Emilia Perez

Cet article vous a plu ? Pourquoi ne pas le partager ?

En cette période d’introspection qui précède les fêtes de Tichri, s’il y a un film à aller voir, c’est bien Emilia Perez. Et pourtant, le tapage médiatique autour de sa projection à Cannes ne me donnait pas vraiment envie d’aller voir cette histoire un peu sordide, d’un patron de cartel mexicain qui décide de devenir une femme. Mais je me suis laissé convaincre par les commentaires d’amis, et a posteriori, je crois avoir fait le bon choix.

Car le thème principal n’est pas, contrairement à ce que font croire les médias, l’identité de genre et la transition sexuelle, mais plutôt la repentance, un sujet capital à l’approche de Yom Kippour. La rédemption est-elle préalable à tout changement, physique ou psychologique, ou ne peut-elle avoir lieu qu’après qu’un tel changement a été opéré ? C’est le problème de l’oeuf et de la poule, revisité à la sauce Audiard…

Manitas del Monte est donc le chef d’un cartel mexicain, qui vit de plus en plus difficilement son identité sexuelle. Né dans les quartiers miséreux de Mexico et destiné, par sa naissance, à un destin de voyou minable, c’est pour cacher sa féminité refoulée qu’il a gravi les échelons qui l’ont mené à cette position de chef de cartel, s’imposant par une violence décuplée. Mais il n’en peut plus, et charge une jeune avocate, spécialisé dans la défense de criminels, de lui trouver le médecin qui lui assurera, dans l’anonymat absolu, le changement d’identité qu’il souhaite ardemment.

Vous croyez que je vous ai spoilé ? Absolument pas, le paragraphe précédent couvre à peu près les dix premières minutes du film.
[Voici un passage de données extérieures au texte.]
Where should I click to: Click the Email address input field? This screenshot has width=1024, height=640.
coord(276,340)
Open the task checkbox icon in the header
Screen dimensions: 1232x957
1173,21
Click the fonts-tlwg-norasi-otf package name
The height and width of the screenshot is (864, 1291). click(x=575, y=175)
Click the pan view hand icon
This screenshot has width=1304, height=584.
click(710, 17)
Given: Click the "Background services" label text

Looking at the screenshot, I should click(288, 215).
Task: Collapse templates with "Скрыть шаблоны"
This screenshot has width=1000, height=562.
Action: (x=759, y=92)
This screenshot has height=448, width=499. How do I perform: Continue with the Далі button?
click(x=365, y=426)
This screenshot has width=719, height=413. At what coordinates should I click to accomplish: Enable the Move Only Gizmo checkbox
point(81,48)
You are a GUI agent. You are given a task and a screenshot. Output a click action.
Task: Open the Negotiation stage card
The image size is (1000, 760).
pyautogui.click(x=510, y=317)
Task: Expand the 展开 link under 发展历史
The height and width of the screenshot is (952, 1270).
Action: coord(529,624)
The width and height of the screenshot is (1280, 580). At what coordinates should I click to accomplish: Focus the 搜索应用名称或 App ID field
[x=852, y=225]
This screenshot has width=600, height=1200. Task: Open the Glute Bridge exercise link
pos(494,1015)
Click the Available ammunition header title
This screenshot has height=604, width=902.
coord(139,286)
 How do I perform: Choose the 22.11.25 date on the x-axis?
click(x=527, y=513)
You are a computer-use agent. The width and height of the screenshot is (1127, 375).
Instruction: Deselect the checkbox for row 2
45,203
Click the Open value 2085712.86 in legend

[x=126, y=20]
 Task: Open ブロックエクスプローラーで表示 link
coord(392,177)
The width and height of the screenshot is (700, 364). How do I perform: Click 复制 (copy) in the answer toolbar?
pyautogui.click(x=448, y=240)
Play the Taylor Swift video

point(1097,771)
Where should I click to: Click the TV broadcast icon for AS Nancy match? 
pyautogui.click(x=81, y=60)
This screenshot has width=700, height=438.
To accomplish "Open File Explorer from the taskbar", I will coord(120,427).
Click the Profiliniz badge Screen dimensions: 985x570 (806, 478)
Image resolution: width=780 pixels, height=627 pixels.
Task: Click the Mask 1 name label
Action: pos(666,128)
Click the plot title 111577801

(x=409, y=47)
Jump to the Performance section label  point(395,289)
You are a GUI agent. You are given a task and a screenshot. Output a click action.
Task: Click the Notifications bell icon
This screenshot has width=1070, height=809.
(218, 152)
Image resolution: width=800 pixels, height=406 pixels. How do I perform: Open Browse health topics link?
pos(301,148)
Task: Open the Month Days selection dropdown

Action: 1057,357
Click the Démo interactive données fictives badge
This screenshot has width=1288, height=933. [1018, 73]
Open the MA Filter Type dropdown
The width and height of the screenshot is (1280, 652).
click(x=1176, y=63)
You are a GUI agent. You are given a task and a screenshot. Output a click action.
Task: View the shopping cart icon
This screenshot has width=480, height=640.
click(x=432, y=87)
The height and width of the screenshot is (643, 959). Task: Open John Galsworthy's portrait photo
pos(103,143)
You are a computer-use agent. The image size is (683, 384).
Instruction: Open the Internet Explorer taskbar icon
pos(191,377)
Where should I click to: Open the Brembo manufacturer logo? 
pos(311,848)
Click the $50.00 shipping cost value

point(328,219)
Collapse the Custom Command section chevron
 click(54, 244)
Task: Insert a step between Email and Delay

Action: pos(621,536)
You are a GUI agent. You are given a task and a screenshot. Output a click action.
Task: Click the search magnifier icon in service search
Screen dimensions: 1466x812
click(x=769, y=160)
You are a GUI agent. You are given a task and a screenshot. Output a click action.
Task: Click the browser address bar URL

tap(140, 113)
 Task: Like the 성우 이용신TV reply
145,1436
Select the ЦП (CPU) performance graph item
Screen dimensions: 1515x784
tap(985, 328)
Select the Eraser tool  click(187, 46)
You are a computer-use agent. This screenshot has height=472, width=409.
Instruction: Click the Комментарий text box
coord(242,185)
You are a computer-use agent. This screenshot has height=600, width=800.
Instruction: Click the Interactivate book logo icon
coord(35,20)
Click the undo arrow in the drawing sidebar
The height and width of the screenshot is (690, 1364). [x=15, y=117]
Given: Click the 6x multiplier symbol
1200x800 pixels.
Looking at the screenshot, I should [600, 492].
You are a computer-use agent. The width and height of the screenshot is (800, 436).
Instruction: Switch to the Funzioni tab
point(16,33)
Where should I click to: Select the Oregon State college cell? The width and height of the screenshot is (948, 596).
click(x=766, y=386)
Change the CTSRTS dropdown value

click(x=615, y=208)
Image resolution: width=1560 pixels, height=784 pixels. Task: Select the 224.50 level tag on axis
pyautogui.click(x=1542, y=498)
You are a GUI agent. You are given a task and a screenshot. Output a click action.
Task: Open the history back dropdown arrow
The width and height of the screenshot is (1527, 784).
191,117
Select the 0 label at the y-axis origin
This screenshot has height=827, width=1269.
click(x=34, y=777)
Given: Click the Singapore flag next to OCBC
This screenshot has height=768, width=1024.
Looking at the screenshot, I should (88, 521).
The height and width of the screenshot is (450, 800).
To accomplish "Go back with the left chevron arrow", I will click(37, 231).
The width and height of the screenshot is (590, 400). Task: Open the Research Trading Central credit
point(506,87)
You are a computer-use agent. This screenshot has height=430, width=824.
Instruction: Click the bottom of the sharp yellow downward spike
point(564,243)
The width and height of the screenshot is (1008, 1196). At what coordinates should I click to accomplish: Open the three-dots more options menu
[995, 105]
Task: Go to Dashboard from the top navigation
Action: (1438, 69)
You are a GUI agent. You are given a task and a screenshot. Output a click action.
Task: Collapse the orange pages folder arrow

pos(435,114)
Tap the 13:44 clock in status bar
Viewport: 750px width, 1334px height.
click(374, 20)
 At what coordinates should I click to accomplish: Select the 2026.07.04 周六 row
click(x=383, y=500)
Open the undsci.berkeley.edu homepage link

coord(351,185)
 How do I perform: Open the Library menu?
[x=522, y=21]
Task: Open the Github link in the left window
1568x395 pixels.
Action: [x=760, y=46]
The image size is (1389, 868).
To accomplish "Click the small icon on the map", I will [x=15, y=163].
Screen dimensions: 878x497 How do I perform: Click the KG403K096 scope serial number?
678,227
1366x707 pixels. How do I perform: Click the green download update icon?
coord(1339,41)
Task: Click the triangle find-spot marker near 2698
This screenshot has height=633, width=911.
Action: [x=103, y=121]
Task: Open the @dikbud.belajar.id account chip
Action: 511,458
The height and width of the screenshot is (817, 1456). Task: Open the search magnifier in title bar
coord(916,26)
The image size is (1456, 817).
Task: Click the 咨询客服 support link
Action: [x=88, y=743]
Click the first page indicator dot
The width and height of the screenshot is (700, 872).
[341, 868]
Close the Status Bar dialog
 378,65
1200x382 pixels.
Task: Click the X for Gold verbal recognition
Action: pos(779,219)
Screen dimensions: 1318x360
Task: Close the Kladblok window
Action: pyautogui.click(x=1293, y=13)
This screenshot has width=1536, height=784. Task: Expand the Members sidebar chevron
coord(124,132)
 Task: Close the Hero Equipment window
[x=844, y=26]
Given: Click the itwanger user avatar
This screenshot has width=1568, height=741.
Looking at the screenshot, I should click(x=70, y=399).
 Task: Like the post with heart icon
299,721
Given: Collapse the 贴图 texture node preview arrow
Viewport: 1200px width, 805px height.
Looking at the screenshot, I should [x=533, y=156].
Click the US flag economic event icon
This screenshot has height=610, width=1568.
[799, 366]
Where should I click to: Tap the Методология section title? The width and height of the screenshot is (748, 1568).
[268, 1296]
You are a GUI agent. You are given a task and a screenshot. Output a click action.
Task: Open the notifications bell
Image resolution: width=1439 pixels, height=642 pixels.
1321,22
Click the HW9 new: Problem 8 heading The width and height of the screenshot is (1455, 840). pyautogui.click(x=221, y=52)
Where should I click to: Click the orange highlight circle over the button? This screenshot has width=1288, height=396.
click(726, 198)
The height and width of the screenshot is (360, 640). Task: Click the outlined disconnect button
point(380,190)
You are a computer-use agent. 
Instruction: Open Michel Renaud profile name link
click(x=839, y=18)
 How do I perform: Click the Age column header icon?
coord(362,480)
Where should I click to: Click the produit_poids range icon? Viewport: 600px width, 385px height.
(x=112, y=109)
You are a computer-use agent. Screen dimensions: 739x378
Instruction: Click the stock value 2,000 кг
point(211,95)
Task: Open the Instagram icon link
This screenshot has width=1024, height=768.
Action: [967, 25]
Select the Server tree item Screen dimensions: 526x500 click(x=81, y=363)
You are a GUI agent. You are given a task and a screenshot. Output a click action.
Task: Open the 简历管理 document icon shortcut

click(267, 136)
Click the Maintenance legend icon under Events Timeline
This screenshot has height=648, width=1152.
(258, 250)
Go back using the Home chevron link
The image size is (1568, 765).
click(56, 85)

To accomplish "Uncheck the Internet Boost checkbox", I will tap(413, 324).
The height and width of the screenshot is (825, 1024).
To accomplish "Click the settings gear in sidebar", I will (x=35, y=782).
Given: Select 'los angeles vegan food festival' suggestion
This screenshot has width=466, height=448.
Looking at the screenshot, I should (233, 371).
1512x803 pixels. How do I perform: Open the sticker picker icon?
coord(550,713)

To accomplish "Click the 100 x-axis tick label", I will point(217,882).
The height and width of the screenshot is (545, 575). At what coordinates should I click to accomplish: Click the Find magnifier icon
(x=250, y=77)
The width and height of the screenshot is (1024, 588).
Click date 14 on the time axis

Le reste, c’est à dire près de deux heures de cinéma de très grande qualité, raconte comment sous sa nouvelle identité, Emilia Perez alias Manitas del Monte va se mettre au service d’une cause : retrouver les milliers de personnes disparues, victimes collatérales de la violence quotidienne, entre cartels et forces de l’ordre.

Seulement les choses ne sont pas si simples, et là où un réalisateur américain aurait probablement conclu le film par la résurgence de la bête, Jacques Audiard propose un récit fait de douleur et de questionnements. Admirable parcours d’une personne qui découvre sa véritable identité, et répare les fauets de son autre lui-même – ou elle-même.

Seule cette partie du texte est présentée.